(Text and item location entries)
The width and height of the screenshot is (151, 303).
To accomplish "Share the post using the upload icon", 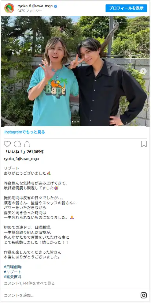I will (x=27, y=144).
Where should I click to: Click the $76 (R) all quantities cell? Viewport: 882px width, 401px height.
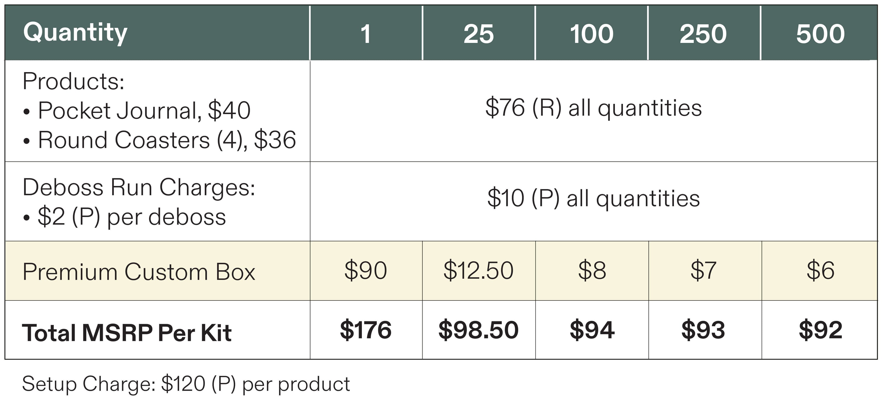(594, 108)
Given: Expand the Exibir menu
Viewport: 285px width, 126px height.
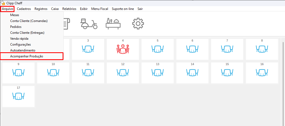Looking at the screenshot, I should point(84,9).
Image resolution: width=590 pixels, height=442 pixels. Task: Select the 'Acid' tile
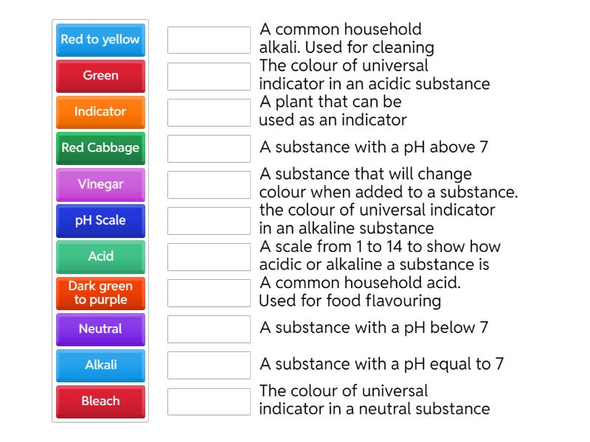pos(101,256)
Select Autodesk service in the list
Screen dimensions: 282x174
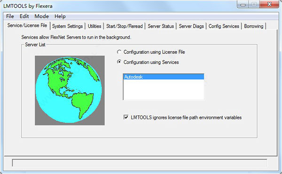[164, 77]
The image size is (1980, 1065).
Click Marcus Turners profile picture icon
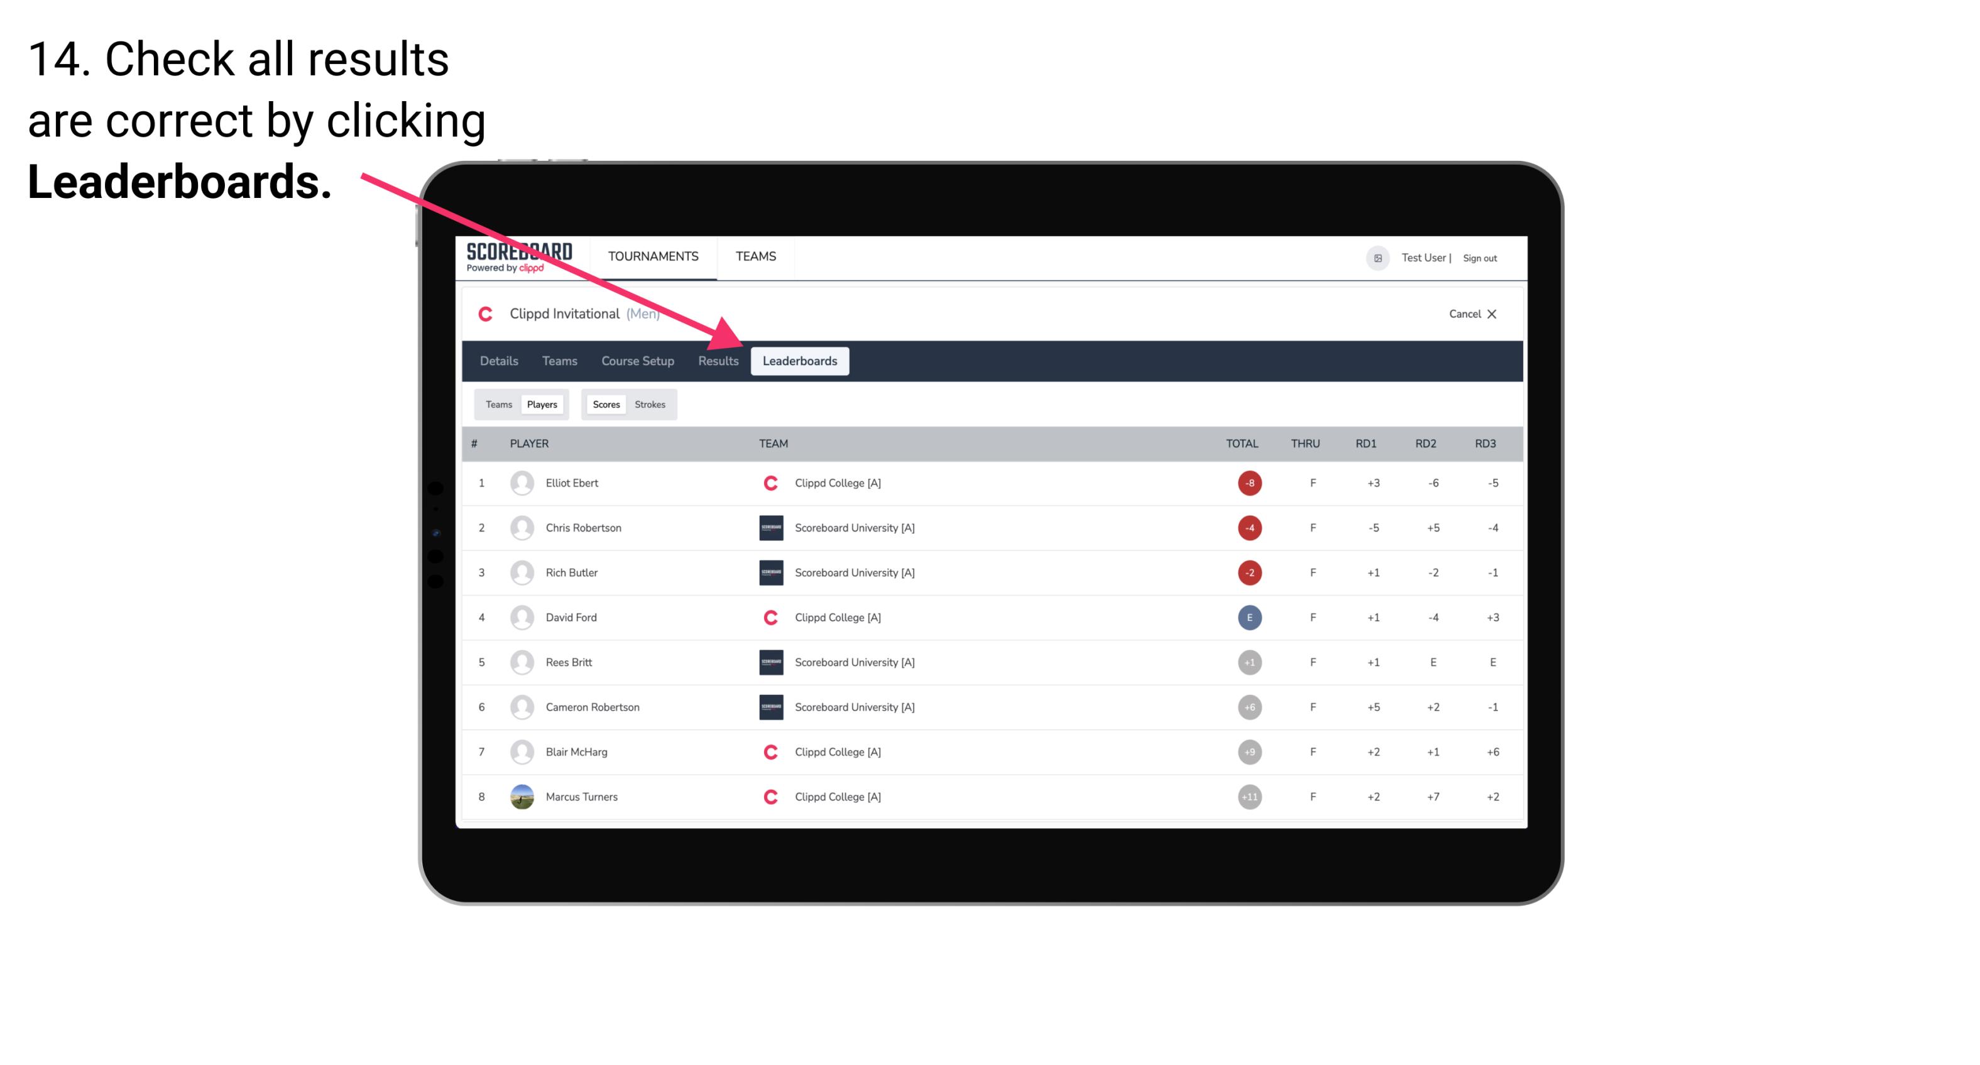pyautogui.click(x=519, y=796)
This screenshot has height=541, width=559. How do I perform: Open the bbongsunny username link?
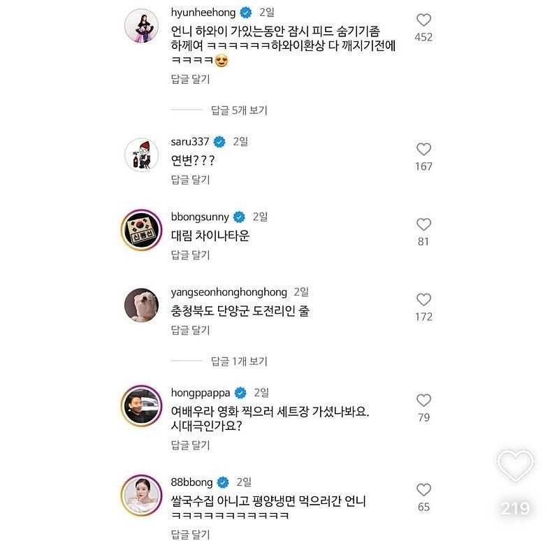200,217
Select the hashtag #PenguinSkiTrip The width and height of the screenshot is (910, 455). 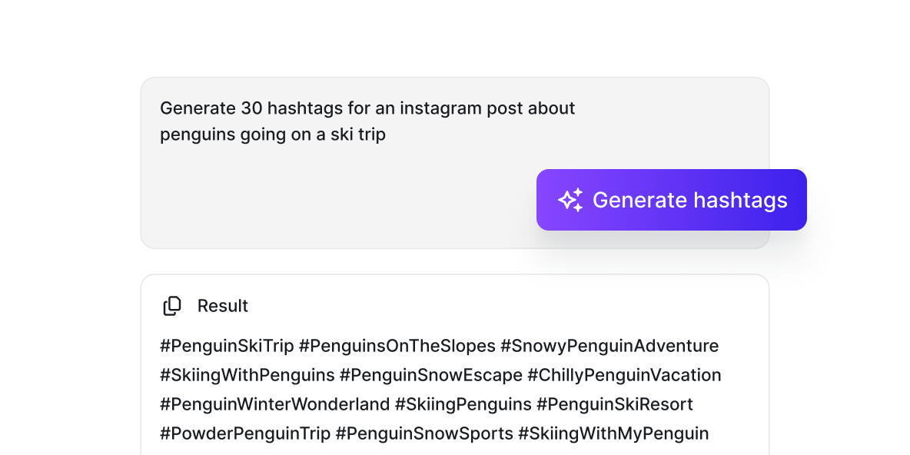pyautogui.click(x=225, y=346)
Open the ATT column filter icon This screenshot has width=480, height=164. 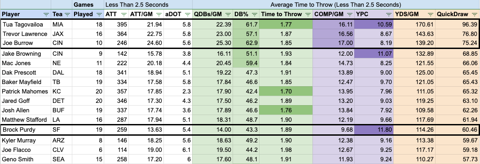tap(123, 14)
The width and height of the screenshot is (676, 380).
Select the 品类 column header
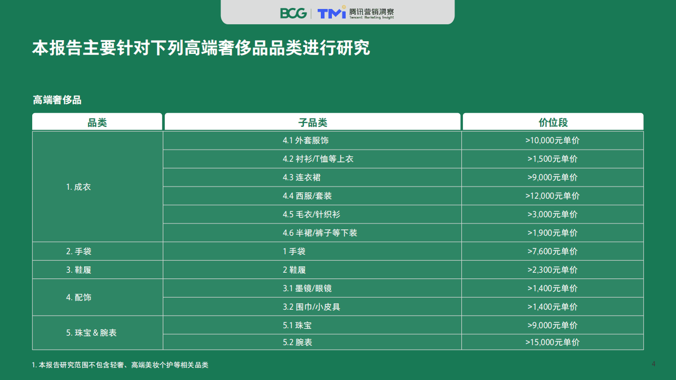pyautogui.click(x=97, y=122)
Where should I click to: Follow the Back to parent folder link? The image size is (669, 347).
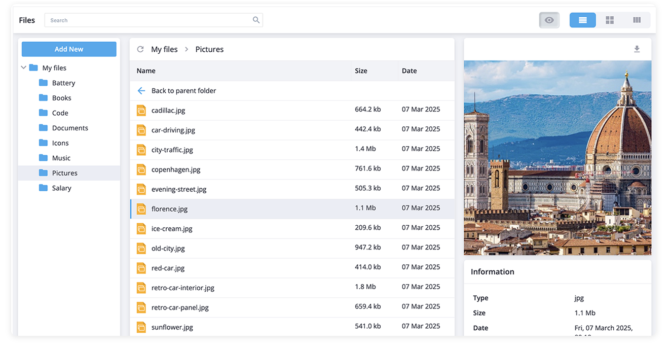183,90
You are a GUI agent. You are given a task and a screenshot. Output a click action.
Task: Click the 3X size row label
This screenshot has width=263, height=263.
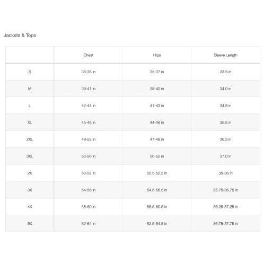pyautogui.click(x=30, y=190)
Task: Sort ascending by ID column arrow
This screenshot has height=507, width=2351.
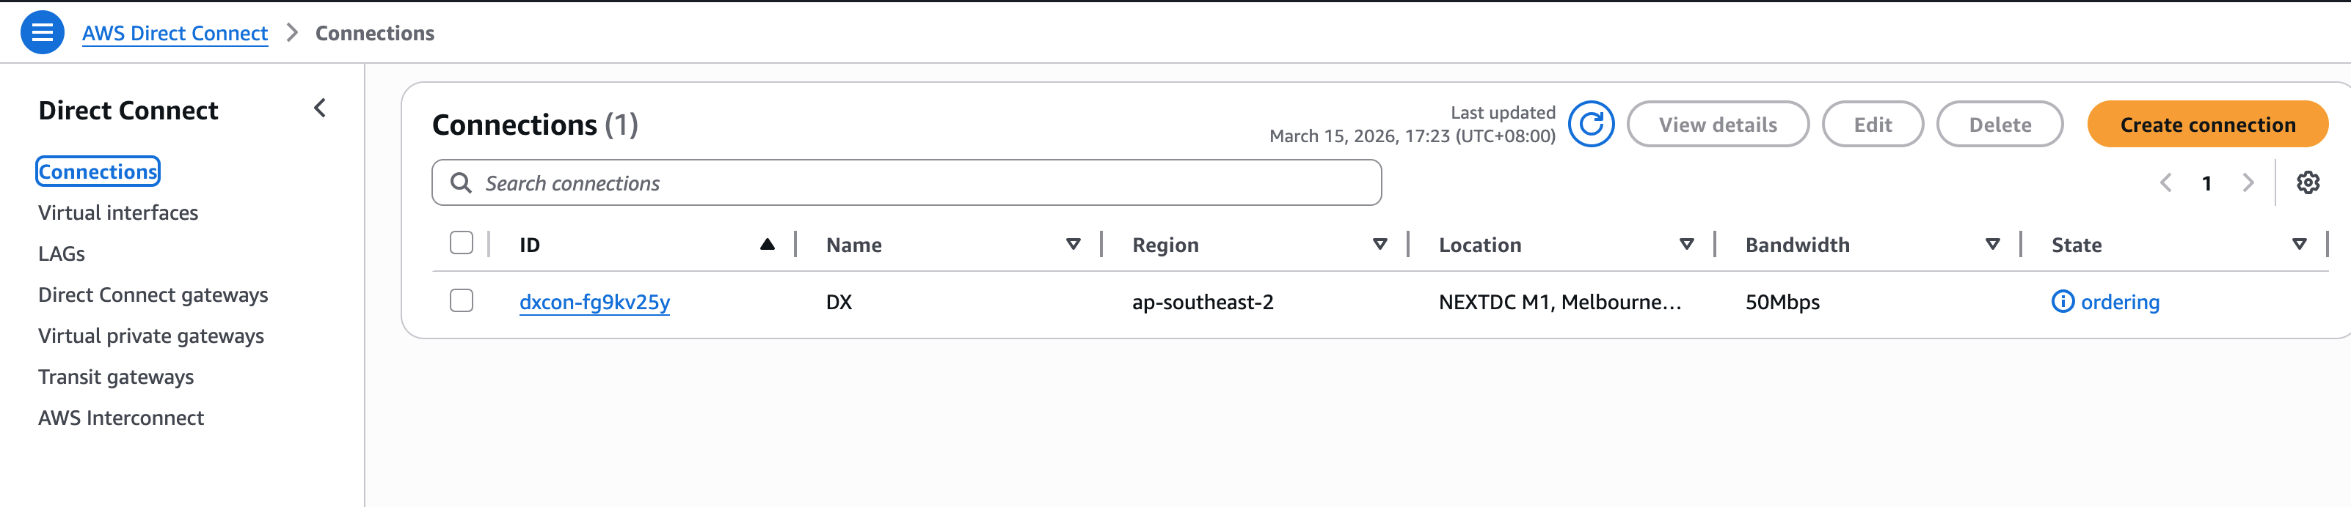Action: (x=767, y=244)
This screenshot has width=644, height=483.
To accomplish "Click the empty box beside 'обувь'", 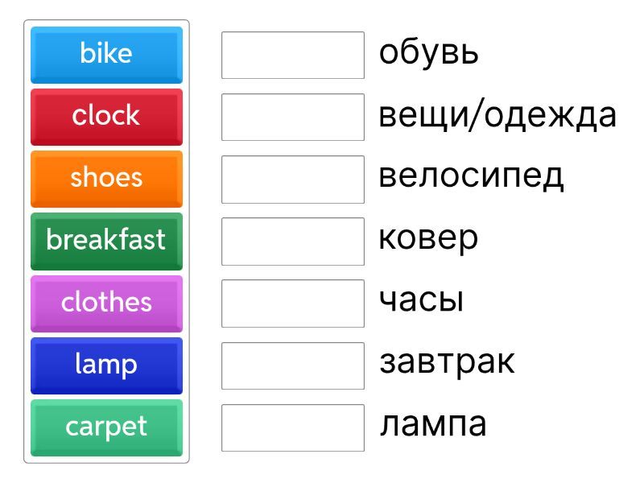I will [293, 55].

• GOAL OF THE EXERCISE:
Collect and copy every line from the entries above that contains the word "size". Case counts.

• REPLY TO THE EXERCISE:
The image size is (1980, 1065).
Where should I click to: Follow the Back to parent folder link? The image size is (669, 347).
Task: Click the 3X size row label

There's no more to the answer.